Research Paper Volume 12, Issue 3 pp 2275—2301
PAS kinase deficiency reduces aging effects in mice
- 1 Department of Biochemistry and Molecular Biology, Faculty of Medicine, Complutense University of Madrid, Institute of Medical Research at the Hospital Clínico San Carlos (IdISSC), Ciudad Universitaria, Madrid, Spain
- 2 Spanish Biomedical Research Centre in Diabetes and Associated Metabolic Disorders (CIBERDEM), Madrid, Spain
- 3 Department of Cell Biology, Faculty of Medicine, Complutense University of Madrid, Madrid, Spain
Received: July 26, 2019 Accepted: January 7, 2020 Published: January 23, 2020
https://doi.org/10.18632/aging.102745How to Cite
Abstract
Several signaling pathways may be affected during aging.
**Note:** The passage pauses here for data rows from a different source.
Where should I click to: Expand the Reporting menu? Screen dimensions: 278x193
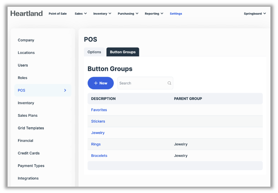pyautogui.click(x=154, y=13)
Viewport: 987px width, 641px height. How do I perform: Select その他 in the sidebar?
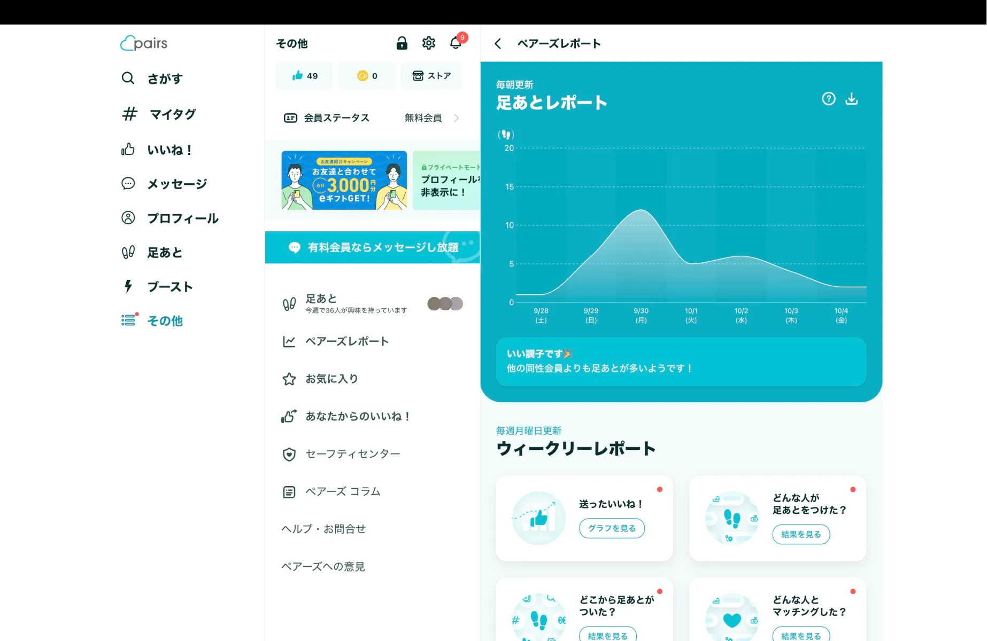pyautogui.click(x=165, y=321)
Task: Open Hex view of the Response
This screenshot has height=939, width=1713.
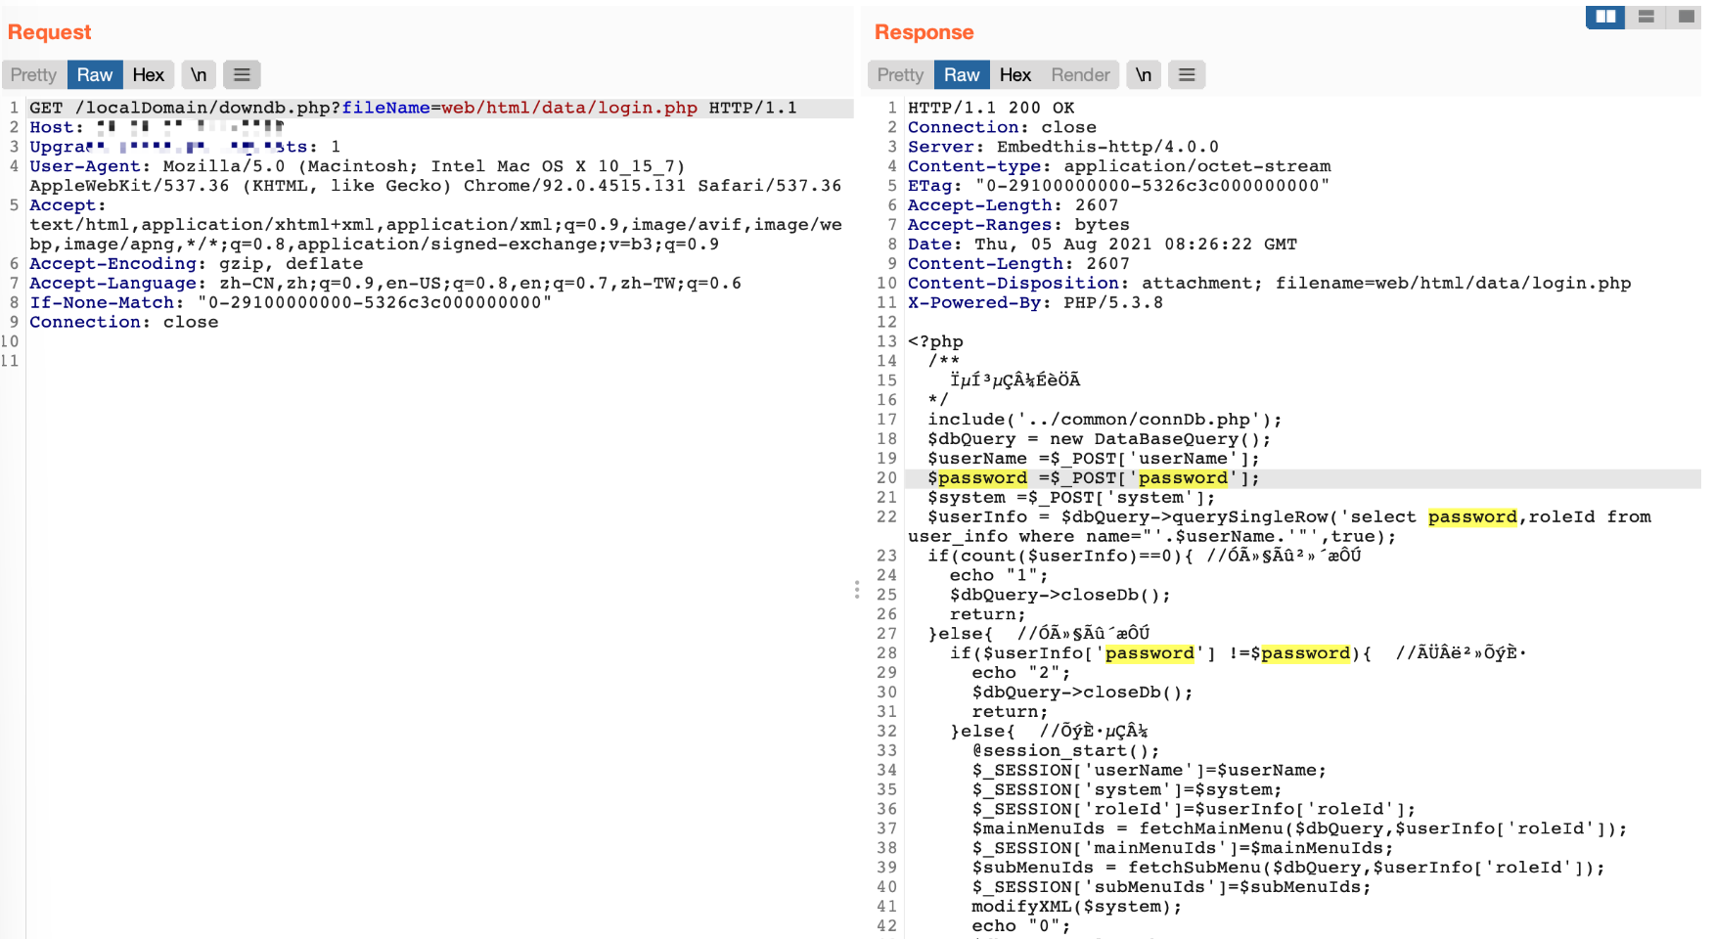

All are regulated by nutrient levels leading to a decline in mitochondrial function and autophagy and to an increase in oxidative stress. PAS Domain Kinase (PASK) is a nutrient and bioenergetic sensor. We have previously found that PASK plays a role in the control of hepatic metabolic balance and mitochondrial homeostasis. To investigate PASK’s role in hepatic oxidative stress during aging, we analyzed the mitochondrial function, glucose tolerance, insulin resistance, and lipid-related parameters in aged PASK-deficient mice. Hepatic Pask mRNA decreased in step with aging, being undetectable in aged wild-type (WT) mice. Aged PASK-deficient mice recorded lower levels of ROS/RNS compared to aged WT. The regulators of mitochondrial biogenesis, PGC1a, SIRT1 and NRF2, decreased in aged WT, while aged PASK-deficient mice recorded a higher expression of NRF2, GCLm and HO1 proteins and CS activity under fasted conditions. Additionally, aged PASK-deficient mice recorded an overexpression of the longevity gene FoxO3a, and maintained elevated PCNA protein, suggesting that hepatic cell repair mechanisms might be functional. PASK-deficient mice have better insulin sensitivity and no glucose intolerance, as confirmed by a normal HOMA-IR index. PASK may be a good target for reducing damage during aging.
Abbreviations
AMPK: AMP-activated protein kinase; ATP: Adenosine triphosphate; BNIP3: BCL2 and adenovirus E1B 19-kDa-interacting protein; CAT: Catalase; COX-IV: Cytochrome c oxidase subunit IV; CS: Citrate synthase; Cu/ZnSOD: Copper- and zinc-containing superoxide dismutase; ETC: Electronic transport chain; FIS1: Fission-1; FOXO3a: Forkhead box protein O3; GCLc: Glutamate-cysteine ligase catalytic subunit; GCLm: Glutamate-cysteine ligase modifier subunit; GPx: Glutathione peroxidase; GSH: Glutathione; HO1: Heme oxygenase-1; KEAP1: Kelch-like ECH-associated protein 1; MnSOD: Manganese superoxide dismutase; MFN1: Mitofusin-1; MFN2: Mitofusin-2; MTOR: Mammalian target of rapamycin; NRF2: Nuclear factor: erythroid-derived 2)-like 2; OPA1: Optic atrophy 1; PARKIN: E3 ubiquitin-protein ligase parkin; PASK: PAS domain protein kinase; PCNA: Proliferating cell nuclear antigen; PGC1a: Peroxisome proliferator-activated receptor γ coactivator 1α; PINK1: Phosphatase and tensin homolog: PTEN)-induced kinase 1; PPARg: Peroxisome proliferator-activated receptor gamma; p21: cyclin-dependent kinase inhibitor 1; p53: tumor protein; ROS: Reactive Oxygen Species; RNS: Reactive Nitrogen Species; SIRT1: sirtuin 1.